* STATED GOAL 1
Answer these questions using the forum thread about Parker shotguns:
(a) What cash price did Don Kaas suggest an early PH 12 gauge in well-worn condition might sell for at a gunshow?
(b) What serial number does rogross give for the great grandfather's Parker?
(c) What kind of Parker does Harry Collins say he would rather have than one that has been restored?
* STATED GOAL 2
From the Parker shotgun forum thread, copy the stretch from "Jack Cronkhite" through "they are Parkers." word for word.
* STATED GOAL 3
Carry on the Parker shotgun forum thread from the point where it stops.

* PAGE EXCERPT
Also, found the letter T and the serial numbers on 2 places.
Any idea of value?
Thanks!

RAP
09-08-2009, 06:44 PM
Any idea, as I will be placing the gun on the market. I can send pitures if needed.

Thanks for the information.

Jack Cronkhite
09-25-2009, 09:20 AM
Pictures will be useful. In focus is important. Close-up detail is useful. If you are comfortable to remove the barrels, then pictures of all the stampings on the metal will be helpful.

Don Kaas
09-25-2009, 06:06 PM
An early PH 12 gauge in what sounds like very well worn condition might sell for $500-600 cash at a gunshow if the barrels are in shootable conditions (many aren't...) These guns are not rare, not very collectible but they are Parkers.

Harry Collins
10-02-2009, 09:06 PM
A PH that has been handed down through the family and has little monitary value might be something to hang on to. It is worn and shiny from the hands of your ancestry. Not something I would want to hide or try to refresh. Just something you might want to think about. The rest of us have Parkers because someone in the "family" let them go. Not many here purchsed one new. For myself, I would rather have a Parker with honest wear than one that has been restored.

Kindest, Harry

rogross
12-06-2009, 04:06 PM
I have my great grandfather's Parker, 12 ga., double barrel hammer gun. Serial # 2080; approx 1874. I need the right hammer, or a pair that will replace. Hammer Screws too, if anyone has them.
As a young, dumb, kid, I played with it constantly, and lost the right hammer down between the floor boards of my attic bedroom. I was afraid to tell my dad. Now at the age of 63, I know my dad would not have been mad; he would have taught me how to fish for it with a hooked piece of wire.

Dean Romig
12-06-2009, 08:55 PM
Rogross, you need to go to the attic and lift that floor board and retrieve the hammer.

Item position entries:
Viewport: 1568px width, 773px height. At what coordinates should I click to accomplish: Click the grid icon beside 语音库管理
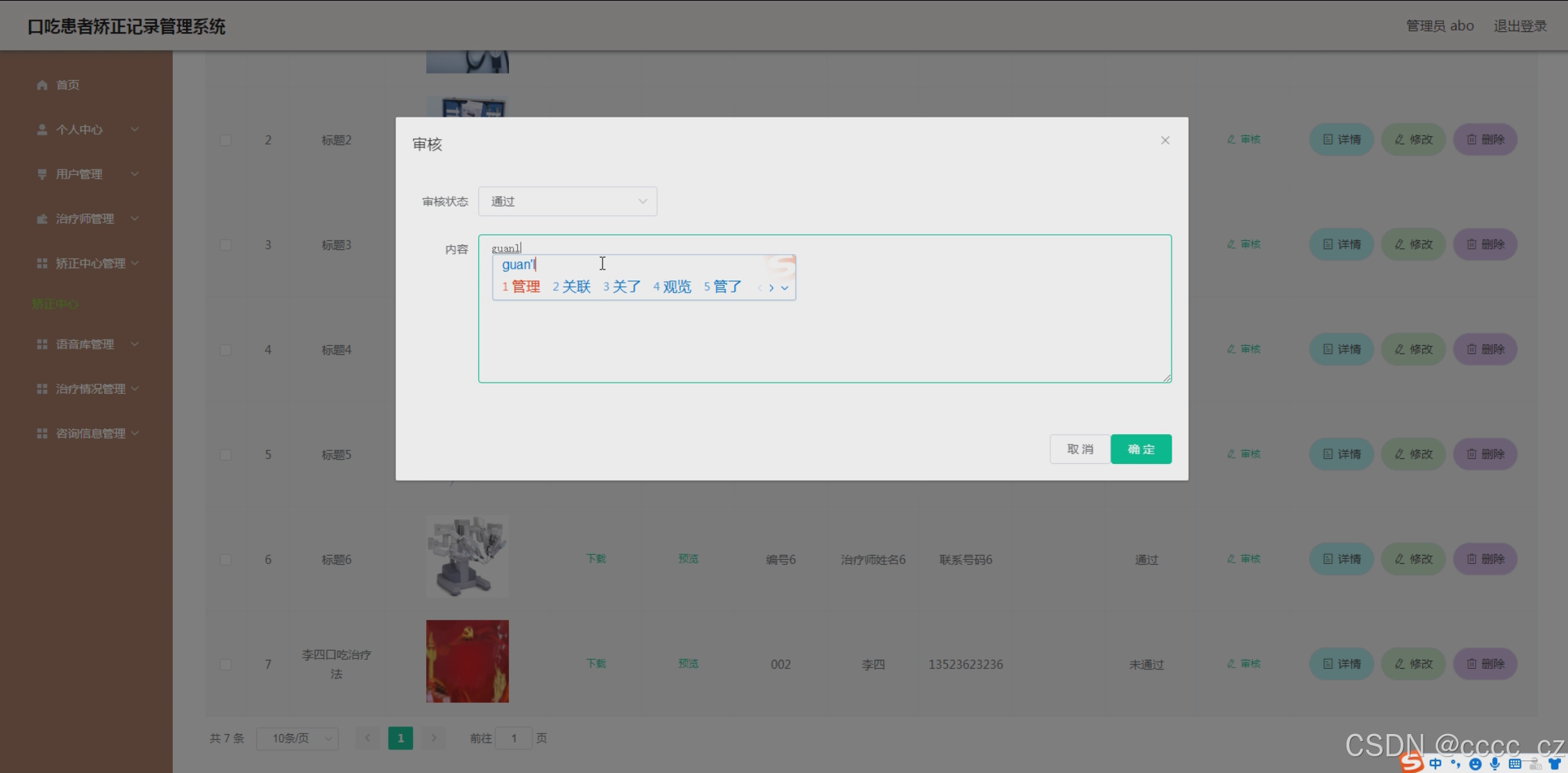click(42, 344)
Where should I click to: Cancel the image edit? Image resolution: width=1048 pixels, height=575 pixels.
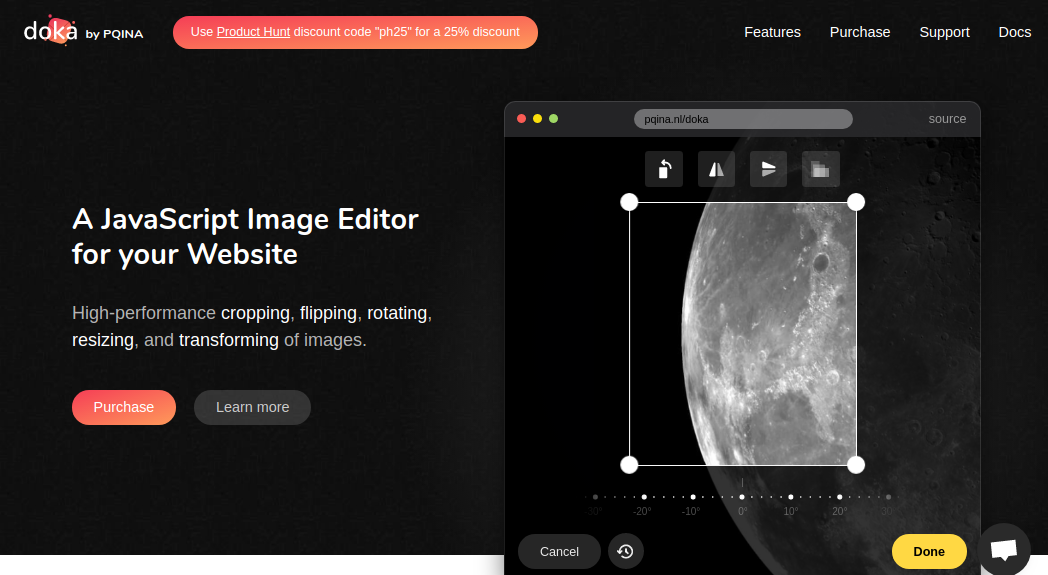(559, 551)
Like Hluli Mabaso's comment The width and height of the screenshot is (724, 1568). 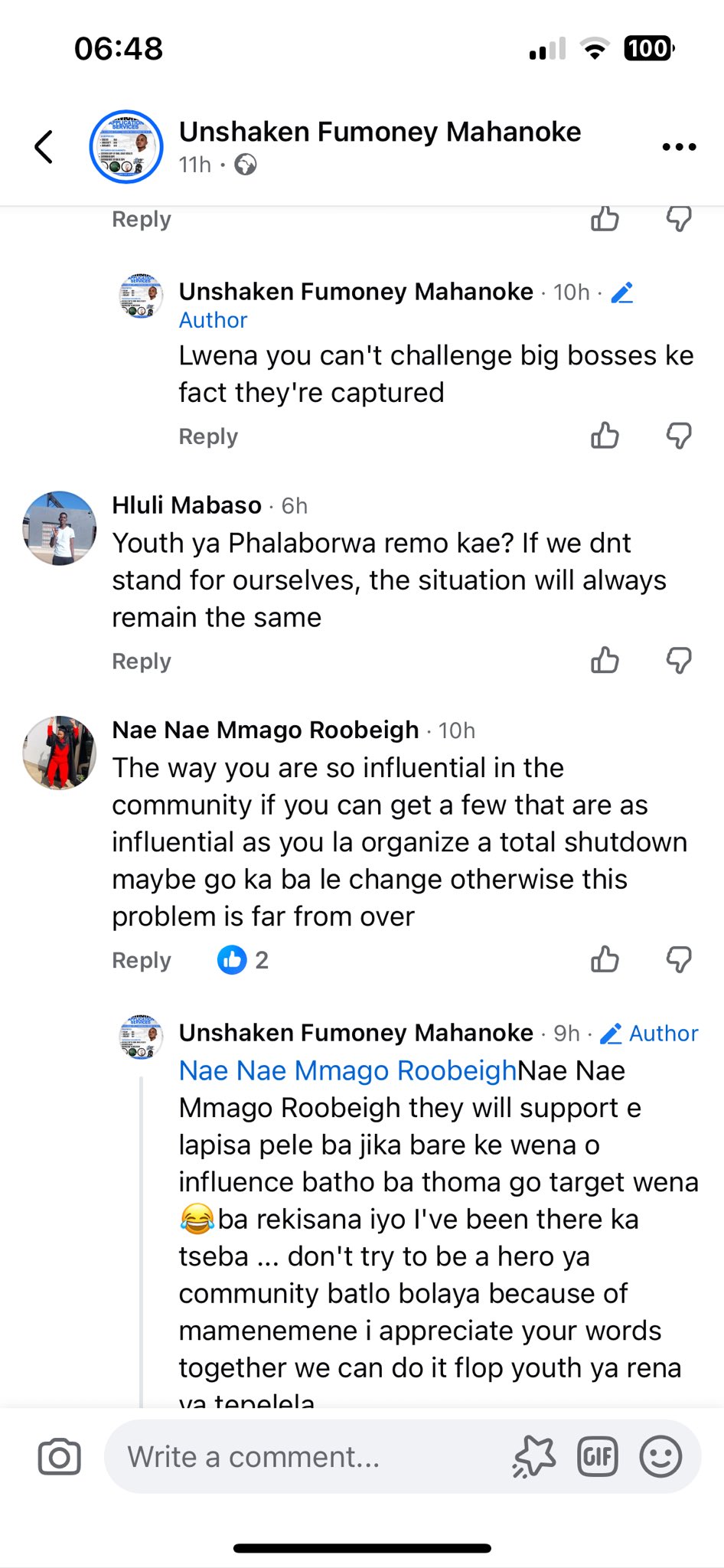click(605, 660)
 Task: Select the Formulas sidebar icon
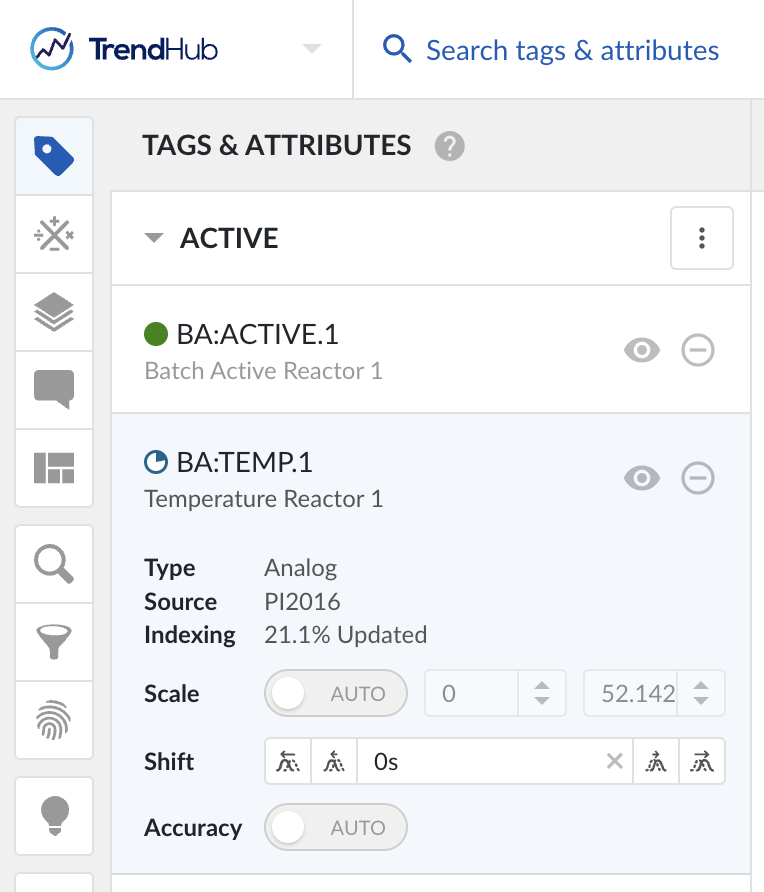[54, 234]
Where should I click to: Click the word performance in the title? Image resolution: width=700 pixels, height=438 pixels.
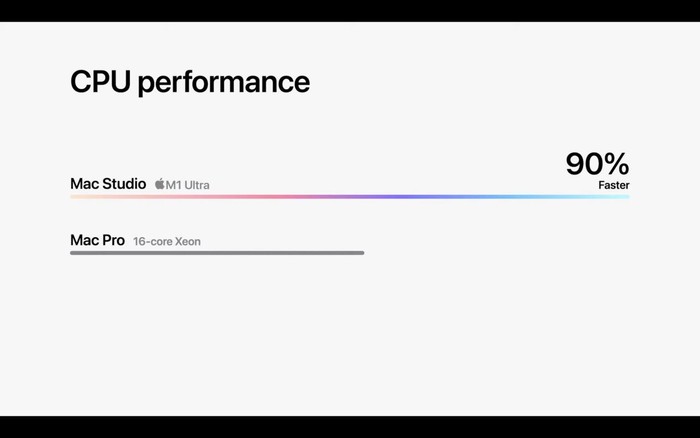click(x=224, y=84)
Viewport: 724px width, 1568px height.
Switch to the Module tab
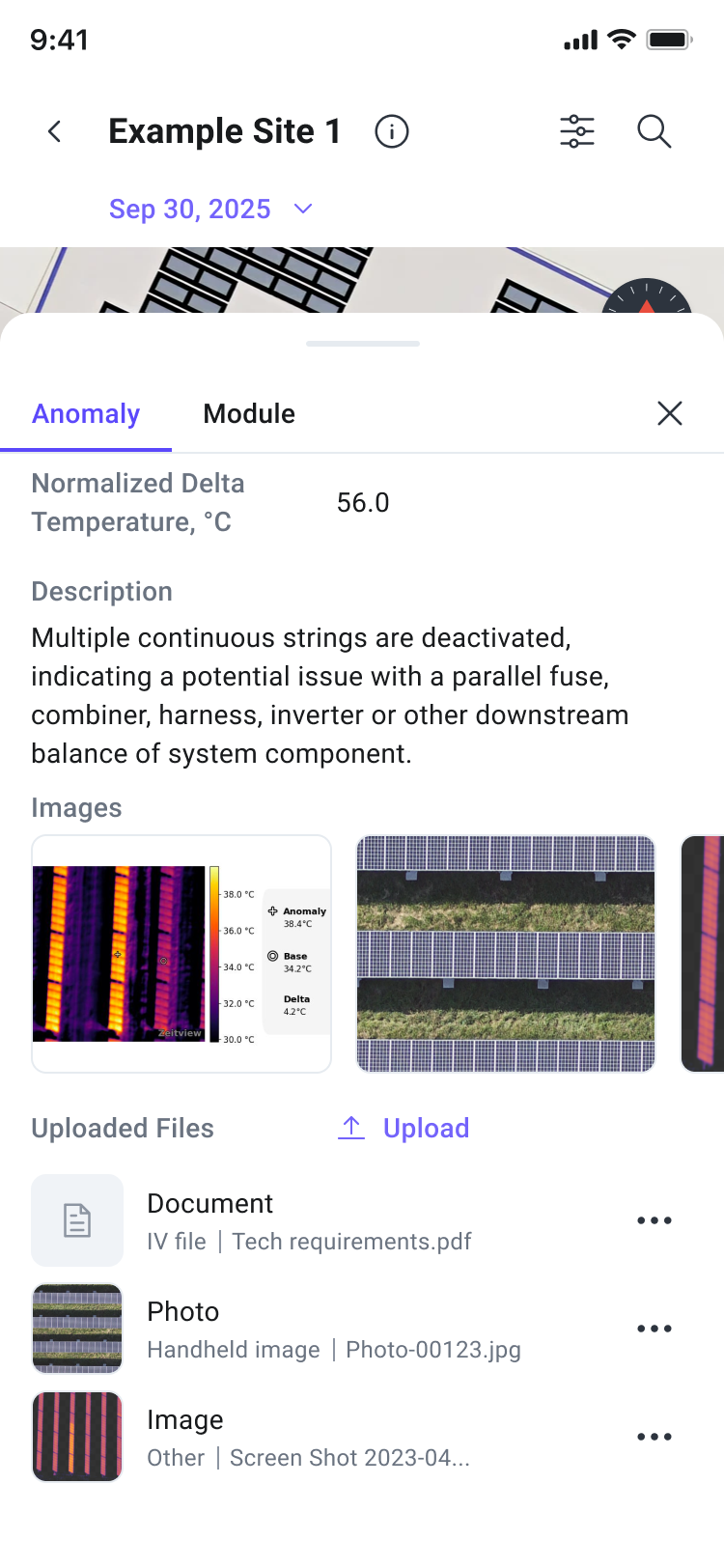(249, 413)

* RESULT 1
(a) $500-600
(b) 2080
(c) A Parker with honest wear

* RESULT 2
Jack Cronkhite
09-25-2009, 09:20 AM
Pictures will be useful. In focus is important. Close-up detail is useful. If you are comfortable to remove the barrels, then pictures of all the stampings on the metal will be helpful.

Don Kaas
09-25-2009, 06:06 PM
An early PH 12 gauge in what sounds like very well worn condition might sell for $500-600 cash at a gunshow if the barrels are in shootable conditions (many aren't...) These guns are not rare, not very collectible but they are Parkers.

* RESULT 3
Myself and the minister's son, who was my best friend when I was 9 or 10, lifted a loose floor board in the attic of the parsonage where he lived and found, wrapped in old oil cloth, seven muskets & flintlocks hidden there almost two centuries earlier.

rogross
12-06-2009, 09:00 PM
CORRECTION: The Parker 12 ga, for which I need the right hammer; the serial number is 0807, pre 1874. I was reading the number upsidedown.

rogross
12-06-2009, 09:02 PM
Wish I could go back to the house and pull the floor board, but the house was demolished 45 years ago.

Richard Flanders
12-12-2009, 06:48 PM
Dean: how more of that story?! I have always dreamed of coming on an ancient Alaskan cabin with a nice old .50-110 takedown Winchester '86 hidden under a bed wrapped in oil cloth or some protective case. Never has happened and I've looked and dug into a LOT of ancient broken down cabins and found a lot of neat stuff, just never a gun. Ammo yes... but that Winchester still eludes me...

Dean Romig
12-12-2009, 07:22 PM
I guess when you're in the Alaskan bush you just don't leave your rifle in the cabin . . . ever.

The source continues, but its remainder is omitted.